Activity
The lines to be extracted begin at the line containing "The width and height of the screenshot is (837, 546)." and end at the last line of the data below; copy them exactly and leave out the pictures.

### The data ###

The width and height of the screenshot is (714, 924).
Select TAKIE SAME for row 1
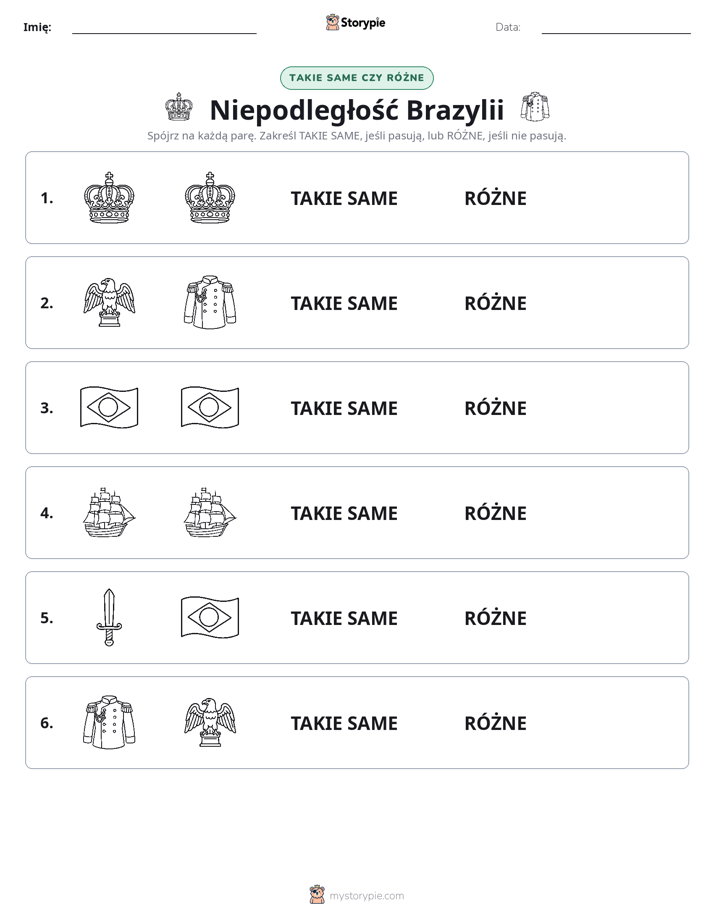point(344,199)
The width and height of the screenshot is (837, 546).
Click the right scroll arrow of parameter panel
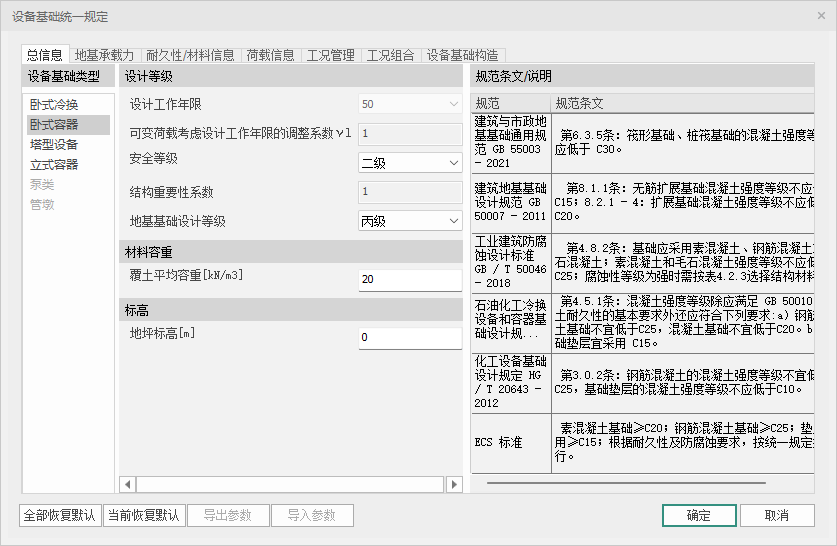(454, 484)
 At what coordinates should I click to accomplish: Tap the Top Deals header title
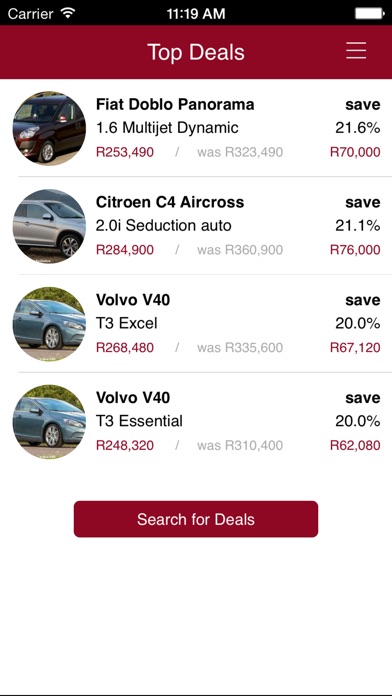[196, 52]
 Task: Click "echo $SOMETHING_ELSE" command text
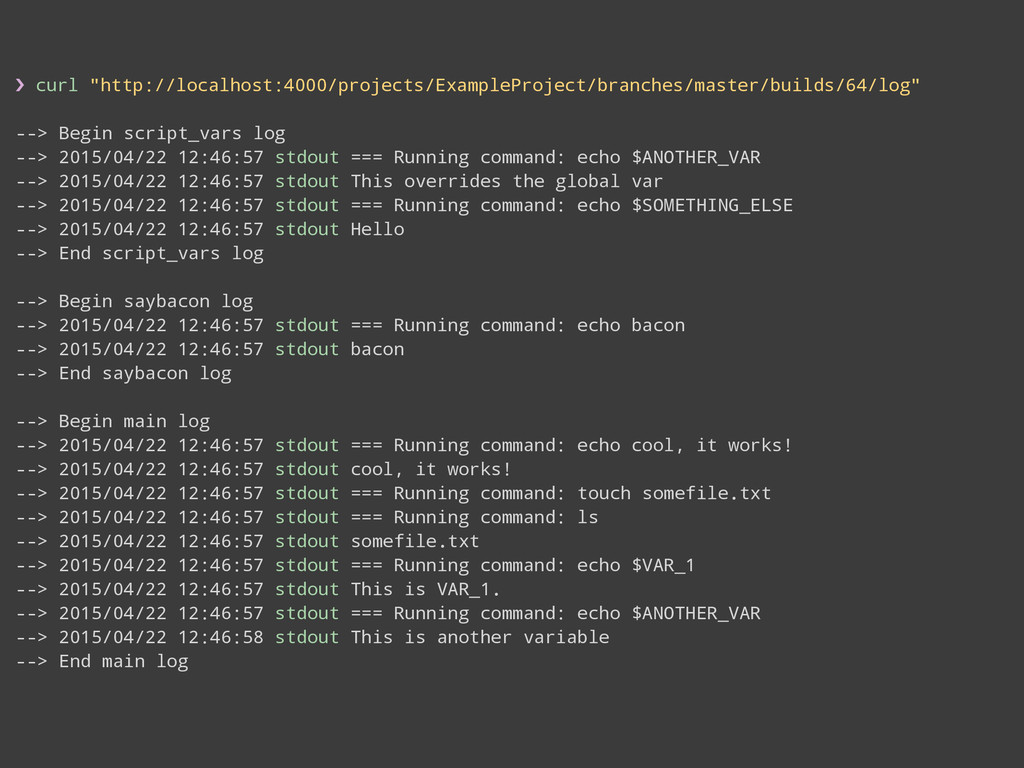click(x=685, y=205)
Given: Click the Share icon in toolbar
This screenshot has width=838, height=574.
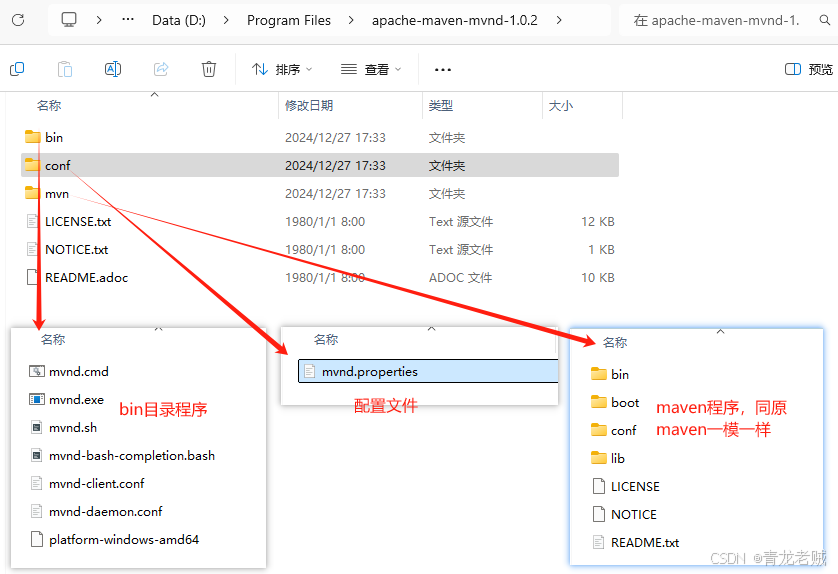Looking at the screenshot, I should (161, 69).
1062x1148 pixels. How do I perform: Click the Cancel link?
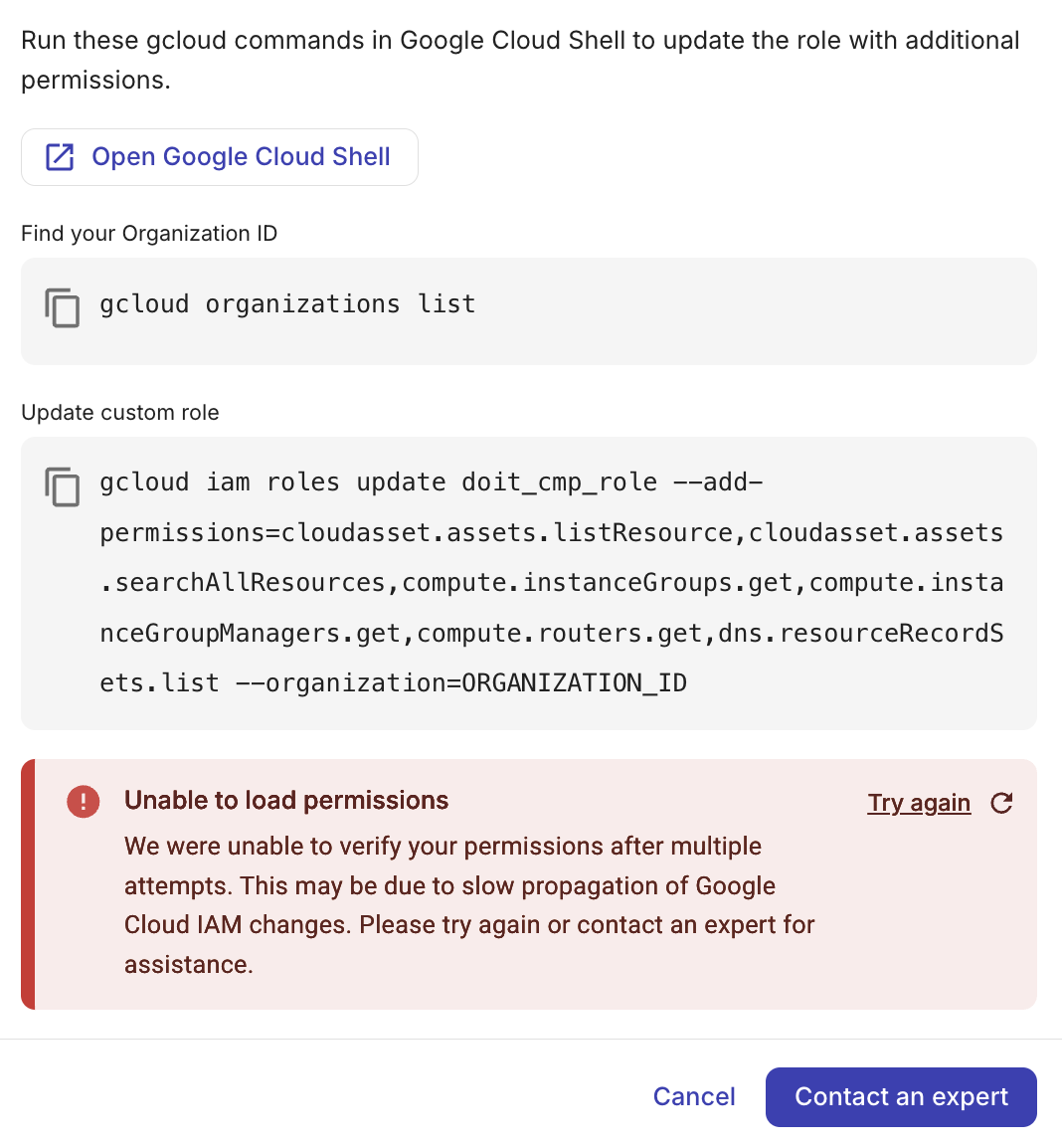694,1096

###

Answer below
The width and height of the screenshot is (837, 546).
Click the right scroll arrow of parameter panel
(454, 484)
 At what coordinates should I click to accomplish: Tap the Top Deals header title
[196, 52]
 Task: Click "echo $SOMETHING_ELSE" command text
click(x=685, y=205)
Given: Click the Share icon in toolbar
This screenshot has width=838, height=574.
Looking at the screenshot, I should (161, 69).
1062x1148 pixels. How do I perform: Click the Cancel link?
694,1096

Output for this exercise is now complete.